■ EXERCISE INSTRUCTIONS ■
Copy the stored items verbatim, from the start of the records through the line that contains "[Site logo] (75, 65)", including that line.

Stored items:
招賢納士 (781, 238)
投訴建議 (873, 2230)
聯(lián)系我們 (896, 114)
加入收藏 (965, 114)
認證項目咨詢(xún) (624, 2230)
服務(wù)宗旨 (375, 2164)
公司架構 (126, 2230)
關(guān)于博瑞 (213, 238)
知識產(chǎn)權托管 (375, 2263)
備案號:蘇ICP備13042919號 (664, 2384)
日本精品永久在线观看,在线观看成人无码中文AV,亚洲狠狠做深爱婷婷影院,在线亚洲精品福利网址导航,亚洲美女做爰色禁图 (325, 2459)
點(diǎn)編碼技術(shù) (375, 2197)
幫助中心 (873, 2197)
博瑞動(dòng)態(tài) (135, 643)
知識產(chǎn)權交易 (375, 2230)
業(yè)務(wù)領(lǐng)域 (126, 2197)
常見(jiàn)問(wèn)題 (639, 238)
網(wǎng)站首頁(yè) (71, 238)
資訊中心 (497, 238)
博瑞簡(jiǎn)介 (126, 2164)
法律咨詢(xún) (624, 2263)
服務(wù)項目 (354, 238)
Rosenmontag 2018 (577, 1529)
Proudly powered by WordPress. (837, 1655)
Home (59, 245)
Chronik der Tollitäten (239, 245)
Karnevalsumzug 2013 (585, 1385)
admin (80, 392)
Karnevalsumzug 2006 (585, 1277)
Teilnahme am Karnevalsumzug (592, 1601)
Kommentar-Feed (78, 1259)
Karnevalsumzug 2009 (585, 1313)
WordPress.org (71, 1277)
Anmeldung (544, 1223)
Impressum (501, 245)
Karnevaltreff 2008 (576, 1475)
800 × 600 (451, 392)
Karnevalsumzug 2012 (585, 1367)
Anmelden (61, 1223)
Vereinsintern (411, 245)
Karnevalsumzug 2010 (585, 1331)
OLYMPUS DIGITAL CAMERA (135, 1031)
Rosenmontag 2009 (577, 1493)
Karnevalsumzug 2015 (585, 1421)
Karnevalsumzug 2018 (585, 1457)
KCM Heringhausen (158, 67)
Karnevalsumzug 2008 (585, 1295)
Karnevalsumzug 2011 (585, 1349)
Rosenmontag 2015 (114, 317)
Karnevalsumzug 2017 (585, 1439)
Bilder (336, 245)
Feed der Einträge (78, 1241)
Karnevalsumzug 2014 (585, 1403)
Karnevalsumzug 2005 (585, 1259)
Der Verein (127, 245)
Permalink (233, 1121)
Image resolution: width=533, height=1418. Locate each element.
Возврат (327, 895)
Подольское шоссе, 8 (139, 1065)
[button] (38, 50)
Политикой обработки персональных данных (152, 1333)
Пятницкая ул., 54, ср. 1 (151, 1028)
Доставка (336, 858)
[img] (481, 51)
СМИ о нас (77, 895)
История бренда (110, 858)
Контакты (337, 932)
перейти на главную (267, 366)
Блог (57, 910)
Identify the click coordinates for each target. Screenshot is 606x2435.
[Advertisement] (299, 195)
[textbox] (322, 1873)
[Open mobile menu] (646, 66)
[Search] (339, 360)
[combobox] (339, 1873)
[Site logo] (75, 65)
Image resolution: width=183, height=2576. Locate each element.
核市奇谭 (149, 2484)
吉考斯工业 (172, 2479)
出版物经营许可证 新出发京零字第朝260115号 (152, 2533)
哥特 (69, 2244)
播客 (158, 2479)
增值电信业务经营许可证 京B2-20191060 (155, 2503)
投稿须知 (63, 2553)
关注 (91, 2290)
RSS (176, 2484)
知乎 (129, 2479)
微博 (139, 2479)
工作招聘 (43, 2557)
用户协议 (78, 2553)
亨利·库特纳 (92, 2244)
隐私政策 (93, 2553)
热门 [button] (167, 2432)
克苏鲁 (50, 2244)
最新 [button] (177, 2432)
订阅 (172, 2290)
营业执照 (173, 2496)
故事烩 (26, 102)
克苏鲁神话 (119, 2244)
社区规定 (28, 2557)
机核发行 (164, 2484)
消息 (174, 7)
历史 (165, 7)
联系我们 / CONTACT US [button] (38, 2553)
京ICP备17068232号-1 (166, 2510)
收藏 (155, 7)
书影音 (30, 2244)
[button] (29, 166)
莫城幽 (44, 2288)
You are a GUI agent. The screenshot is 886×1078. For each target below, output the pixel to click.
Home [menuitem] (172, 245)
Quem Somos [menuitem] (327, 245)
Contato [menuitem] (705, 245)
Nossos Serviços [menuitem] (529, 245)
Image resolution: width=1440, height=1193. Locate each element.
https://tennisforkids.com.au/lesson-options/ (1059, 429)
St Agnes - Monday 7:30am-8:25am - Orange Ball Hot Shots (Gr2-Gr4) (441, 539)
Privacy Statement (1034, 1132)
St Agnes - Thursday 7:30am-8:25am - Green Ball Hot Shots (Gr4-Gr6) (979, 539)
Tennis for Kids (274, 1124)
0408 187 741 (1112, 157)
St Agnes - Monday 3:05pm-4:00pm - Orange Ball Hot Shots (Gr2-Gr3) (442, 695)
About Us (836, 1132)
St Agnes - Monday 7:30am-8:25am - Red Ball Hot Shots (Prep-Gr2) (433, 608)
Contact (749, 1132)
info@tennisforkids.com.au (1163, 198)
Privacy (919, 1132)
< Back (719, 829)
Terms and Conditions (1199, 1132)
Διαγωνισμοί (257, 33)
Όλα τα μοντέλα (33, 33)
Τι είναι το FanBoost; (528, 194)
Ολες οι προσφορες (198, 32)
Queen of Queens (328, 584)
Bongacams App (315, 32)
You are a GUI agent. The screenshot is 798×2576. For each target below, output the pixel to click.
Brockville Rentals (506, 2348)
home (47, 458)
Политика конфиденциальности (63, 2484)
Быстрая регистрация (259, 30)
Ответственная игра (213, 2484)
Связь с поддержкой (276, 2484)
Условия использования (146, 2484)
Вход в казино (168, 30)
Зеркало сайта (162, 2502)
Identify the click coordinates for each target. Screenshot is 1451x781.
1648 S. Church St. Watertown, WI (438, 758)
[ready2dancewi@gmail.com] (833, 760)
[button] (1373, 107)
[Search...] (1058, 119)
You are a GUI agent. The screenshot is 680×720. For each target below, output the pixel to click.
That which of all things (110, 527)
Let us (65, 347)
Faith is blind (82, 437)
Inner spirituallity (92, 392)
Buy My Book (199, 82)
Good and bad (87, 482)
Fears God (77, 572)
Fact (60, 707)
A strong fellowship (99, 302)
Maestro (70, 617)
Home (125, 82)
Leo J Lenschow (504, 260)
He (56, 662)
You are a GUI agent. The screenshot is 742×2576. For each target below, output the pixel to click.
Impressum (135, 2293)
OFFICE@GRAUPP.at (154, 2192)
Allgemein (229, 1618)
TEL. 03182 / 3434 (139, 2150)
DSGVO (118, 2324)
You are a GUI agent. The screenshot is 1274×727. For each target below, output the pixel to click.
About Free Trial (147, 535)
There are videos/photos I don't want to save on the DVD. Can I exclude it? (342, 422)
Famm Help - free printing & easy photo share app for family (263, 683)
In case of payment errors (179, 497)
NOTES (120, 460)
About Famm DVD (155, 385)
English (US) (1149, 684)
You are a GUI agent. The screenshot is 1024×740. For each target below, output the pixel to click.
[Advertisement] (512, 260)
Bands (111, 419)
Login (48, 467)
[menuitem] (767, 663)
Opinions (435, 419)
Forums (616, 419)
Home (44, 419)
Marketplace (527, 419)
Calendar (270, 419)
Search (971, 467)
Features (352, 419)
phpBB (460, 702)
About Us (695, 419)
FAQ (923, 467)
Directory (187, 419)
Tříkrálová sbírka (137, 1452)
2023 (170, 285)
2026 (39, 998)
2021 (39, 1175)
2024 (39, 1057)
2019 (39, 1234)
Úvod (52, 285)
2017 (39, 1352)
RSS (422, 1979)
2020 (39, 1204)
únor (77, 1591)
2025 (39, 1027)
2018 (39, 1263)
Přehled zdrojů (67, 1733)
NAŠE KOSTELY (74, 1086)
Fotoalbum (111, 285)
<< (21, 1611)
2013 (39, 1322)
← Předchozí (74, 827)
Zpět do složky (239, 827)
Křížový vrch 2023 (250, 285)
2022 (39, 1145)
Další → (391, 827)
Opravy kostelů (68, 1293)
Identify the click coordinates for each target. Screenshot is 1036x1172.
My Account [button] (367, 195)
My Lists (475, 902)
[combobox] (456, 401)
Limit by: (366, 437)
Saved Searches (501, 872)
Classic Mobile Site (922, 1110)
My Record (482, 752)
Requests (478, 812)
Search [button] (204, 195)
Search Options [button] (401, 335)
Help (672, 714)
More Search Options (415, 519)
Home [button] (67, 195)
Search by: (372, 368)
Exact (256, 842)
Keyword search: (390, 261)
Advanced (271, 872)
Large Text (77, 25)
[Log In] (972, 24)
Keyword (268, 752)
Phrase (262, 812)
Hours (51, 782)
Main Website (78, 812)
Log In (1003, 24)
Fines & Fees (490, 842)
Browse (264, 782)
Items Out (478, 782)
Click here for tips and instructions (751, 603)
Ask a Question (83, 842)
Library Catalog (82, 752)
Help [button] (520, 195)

■ WORKED ANSWER ■
招賢納士 (781, 238)
投訴建議 (873, 2230)
聯(lián)系我們 (896, 114)
加入收藏 (965, 114)
認證項目咨詢(xún) (624, 2230)
服務(wù)宗旨 (375, 2164)
公司架構 (126, 2230)
關(guān)于博瑞 (213, 238)
知識產(chǎn)權托管 (375, 2263)
備案號:蘇ICP備13042919號 (664, 2384)
日本精品永久在线观看,在线观看成人无码中文AV,亚洲狠狠做深爱婷婷影院,在线亚洲精品福利网址导航,亚洲美女做爰色禁图 (325, 2459)
點(diǎn)編碼技術(shù) (375, 2197)
幫助中心 (873, 2197)
博瑞動(dòng)態(tài) (135, 643)
知識產(chǎn)權交易 (375, 2230)
業(yè)務(wù)領(lǐng)域 (126, 2197)
常見(jiàn)問(wèn)題 (639, 238)
網(wǎng)站首頁(yè) (71, 238)
資訊中心 (497, 238)
博瑞簡(jiǎn)介 (126, 2164)
法律咨詢(xún) (624, 2263)
服務(wù)項目 (354, 238)
Rosenmontag 2018 (577, 1529)
Proudly powered by WordPress. (837, 1655)
Home (59, 245)
Chronik der Tollitäten (239, 245)
Karnevalsumzug 2013 (585, 1385)
admin (80, 392)
Karnevalsumzug 2006 (585, 1277)
Teilnahme am Karnevalsumzug (592, 1601)
Kommentar-Feed (78, 1259)
Karnevalsumzug 2009 (585, 1313)
WordPress.org (71, 1277)
Anmeldung (544, 1223)
Impressum (501, 245)
Karnevaltreff 2008 (576, 1475)
800 × 600 (451, 392)
Karnevalsumzug 2012 (585, 1367)
Anmelden (61, 1223)
Vereinsintern (411, 245)
Karnevalsumzug 2010 (585, 1331)
OLYMPUS DIGITAL CAMERA (135, 1031)
Rosenmontag 2009 (577, 1493)
Karnevalsumzug 2015 (585, 1421)
Karnevalsumzug 2018 (585, 1457)
KCM Heringhausen (158, 67)
Karnevalsumzug 2008 (585, 1295)
Karnevalsumzug 2011 (585, 1349)
Rosenmontag 2015 (114, 317)
Karnevalsumzug 2017 (585, 1439)
Bilder (336, 245)
Feed der Einträge (78, 1241)
Karnevalsumzug 2014 (585, 1403)
Karnevalsumzug 2005 (585, 1259)
Der Verein (127, 245)
Permalink (233, 1121)
Image resolution: width=533, height=1418. Locate each element.
Возврат (327, 895)
Подольское шоссе, 8 (139, 1065)
[button] (38, 50)
Политикой обработки персональных данных (152, 1333)
Пятницкая ул., 54, ср. 1 (151, 1028)
Доставка (336, 858)
[img] (481, 51)
СМИ о нас (77, 895)
История бренда (110, 858)
Контакты (337, 932)
перейти на главную (267, 366)
Блог (57, 910)
Identify the click coordinates for each target. Screenshot is 606x2435.
[Advertisement] (299, 195)
[textbox] (322, 1873)
[Open mobile menu] (646, 66)
[Search] (339, 360)
[combobox] (339, 1873)
[Site logo] (75, 65)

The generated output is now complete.